Reproduce the lines starting at the one containing "At what coordinates should I click to accomplish: Switch" and ending at the one containing "tap(280, 457)", both ends included.

:: Material supplied

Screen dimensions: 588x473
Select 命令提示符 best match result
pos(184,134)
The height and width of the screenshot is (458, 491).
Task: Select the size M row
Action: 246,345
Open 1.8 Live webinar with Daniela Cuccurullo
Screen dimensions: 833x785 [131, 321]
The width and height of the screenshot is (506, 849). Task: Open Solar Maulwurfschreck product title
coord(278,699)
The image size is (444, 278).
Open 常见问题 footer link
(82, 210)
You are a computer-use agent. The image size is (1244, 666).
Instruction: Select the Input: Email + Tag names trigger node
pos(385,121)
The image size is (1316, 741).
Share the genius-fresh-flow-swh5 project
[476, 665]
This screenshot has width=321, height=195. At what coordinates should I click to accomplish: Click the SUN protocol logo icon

::::
:: Material supplied

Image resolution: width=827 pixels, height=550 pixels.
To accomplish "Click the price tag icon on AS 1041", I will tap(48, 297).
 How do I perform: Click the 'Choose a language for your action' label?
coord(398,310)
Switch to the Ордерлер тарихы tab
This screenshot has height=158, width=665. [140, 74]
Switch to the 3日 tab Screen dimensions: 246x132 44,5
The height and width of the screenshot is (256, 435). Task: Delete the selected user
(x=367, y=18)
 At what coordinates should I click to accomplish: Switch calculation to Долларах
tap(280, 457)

::::

Result of this exercise
 At what coordinates should I click to accomplish: Switch calculation to Долларах
tap(280, 457)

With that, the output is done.